What are the Symptoms?

We all experience emotional ups and downs from time to time caused by events in our lives. Mental health conditions go beyond these emotional reactions and become something longer lasting. They are medical conditions that cause changes in how we think and feel and in our mood. They are not the result of personal weakness, lack of character or poor upbringing.

Trying to tell the difference between what expected behaviors are and what might be the signs of a mental illness isn't always easy. There's no easy test that can let someone know if there is mental illness or if actions and thoughts might be typical behaviors of a person or the result of a physical illness.

Each illness has its own symptoms, but common signs of mental illness in adults and adolescents can include the following:

  • Excessive worrying or fear
  • Feeling excessively sad or low
  • Confused thinking or problems concentrating and learning
  • Extreme mood changes, including uncontrollable “highs” or feelings of euphoria
  • Prolonged or strong feelings of irritability or anger
  • Avoiding friends and social activities
  • Difficulties understanding or relating to other people
  • Changes in sleeping habits or feeling tired and low energy
  • Changes in eating habits such as increased hunger or lack of appetite
  • Changes in sex drive
  • Difficulty perceiving reality (delusions or hallucinations, in which a person experiences and senses things that don't exist in objective reality)
  • Inability to perceive changes in one’s own feelings, behavior or personality (”lack of insight” or anosognosia)
  • Abuse of substances like alcohol or drugs
  • Multiple physical ailments without obvious causes (such as headaches, stomach aches, vague and ongoing “aches and pains”)
  • Thinking about suicide
  • Inability to carry out daily activities or handle daily problems and stress
  • An intense fear of weight gain or concern with appearance (mostly in adolescents)

Mental health conditions can also begin to develop in young children. Because they’re still learning how to identify and talk about thoughts and emotions, their most obvious symptoms are behavioral. Symptoms in children may include the following:

  • Changes in school performance
  • Excessive worry or anxiety, for instance fighting to avoid bed or school
  • Hyperactive behavior
  • Frequent nightmares
  • Frequent disobedience or aggression
  • Frequent temper tantrums
Anosognosia

When someone rejects a diagnosis of mental illness, it’s tempting to say that he's “in denial.” But someone with acute mental illness may not be thinking clearly enough to consciously choose denial. They may instead be experiencing “lack of insight” or “lack of awareness.” The formal medical term for this medical condition is anosognosia, from the Greek meaning “to not know a disease.”

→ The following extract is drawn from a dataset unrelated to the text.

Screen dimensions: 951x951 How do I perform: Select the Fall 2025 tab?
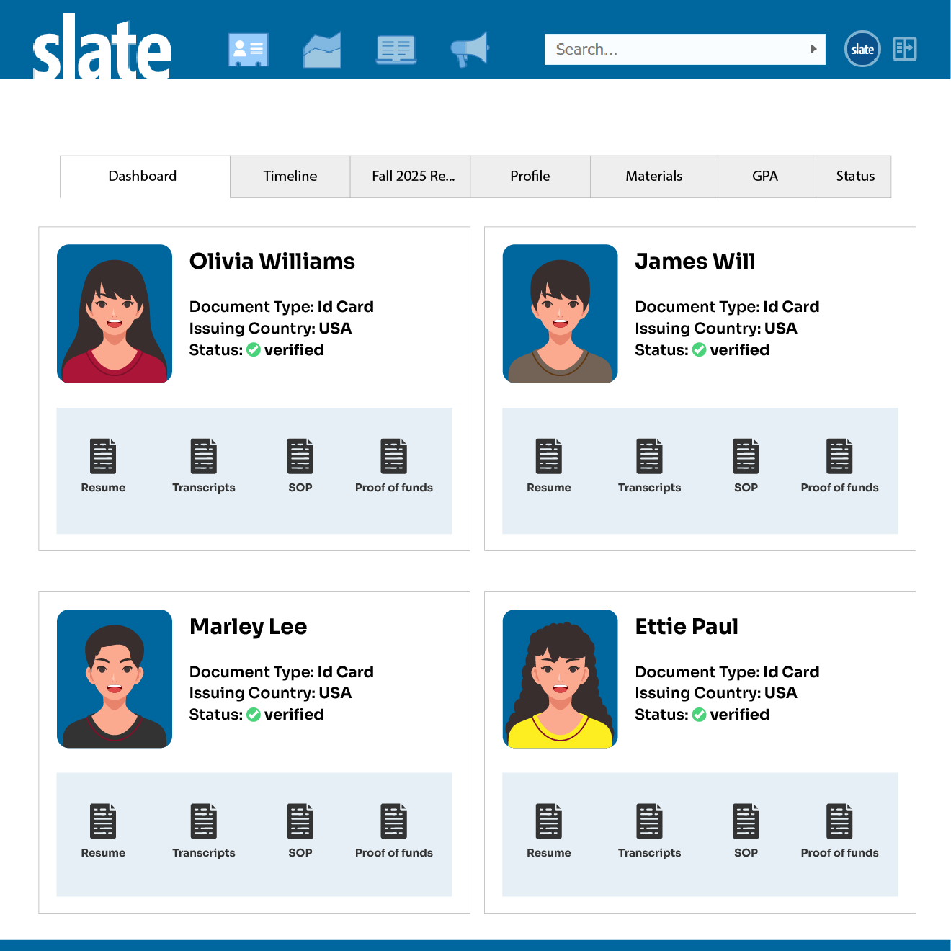[x=410, y=177]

When we talk about anosognosia in mental illness, we mean that someone is unaware of their own mental health condition or that they can’t perceive their condition accurately. Anosognosia is a common symptom of certain mental illnesses, perhaps the most difficult to understand for those who have never experienced it.

Anosognosia is relative. Self-awareness can vary over time, allowing a person to acknowledge their illness at times and making such knowledge impossible at other times. When insight shifts back and forth over time, we might think people are denying their condition out of fear or stubbornness, but variations in awareness are typical of anosognosia.

What Causes Anosognosia?

We constantly update our mental image of ourselves. When we get a sunburn, we adjust our self-image and expect to look different in the mirror. When we learn a new skill, we add it to our self-image and feel more competent. But this updating process is complicated. It requires the brain’s frontal lobe to organize new information, develop a revised narrative and remember the new self-image.

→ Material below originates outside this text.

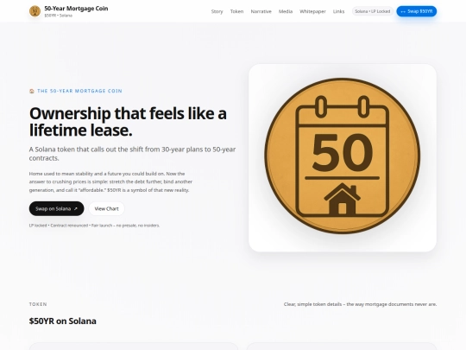Click the arrow icon on Swap on Solana
This screenshot has width=466, height=350.
[75, 209]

Brain imaging studies have shown that this crucial area of the brain can be damaged by schizophrenia and bipolar disorder as well as by diseases like dementia. When the frontal lobe isn’t operating at 100%, a person may lose—or partially lose—the ability to update his or her self-image.
Without an update, we’re stuck with our old self-image from before the illness started. Since our perceptions feel accurate, we conclude that our loved ones are lying or making a mistake. If family and friends insist they're right, the person with an illness may get frustrated or angry, or begin to avoid them.

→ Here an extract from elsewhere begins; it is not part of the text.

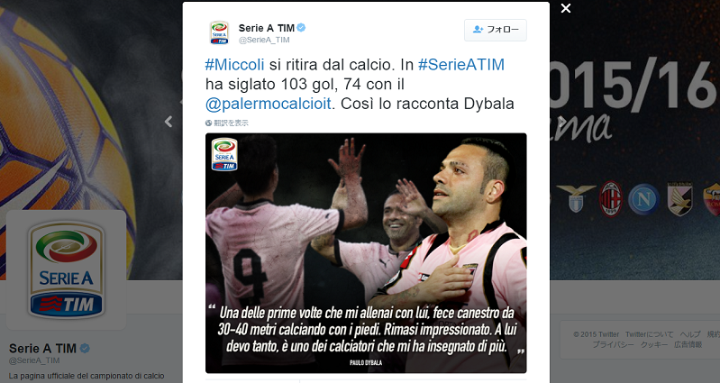
Task: Open the Twitterについて footer link
Action: tap(649, 334)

Anosognosia affects 50% of people with schizophrenia, and 40% of people with bipolar disorder. It can also accompany illnesses such as major depression with psychotic features. Treating these mental health conditions is much more complicated if lack of insight is one of the symptoms. People with anosognosia are placed at increased risk of homelessness or arrest. Learning to understand anosognosia and its risks can improve the odds of helping people with this difficult symptom.

Why Is Insight Important?

For a person with anosognosia, this inaccurate insight feels as real and convincing as other people's ability to perceive themselves. But these misperceptions cause conflicts with others and increased anxiety. Lack of insight also typically causes a person to avoid treatment. This makes it the most common reason for people to stop taking their medications. And, as it is often combined with psychosis or mania, lack of insight can cause reckless or undesirable behavior.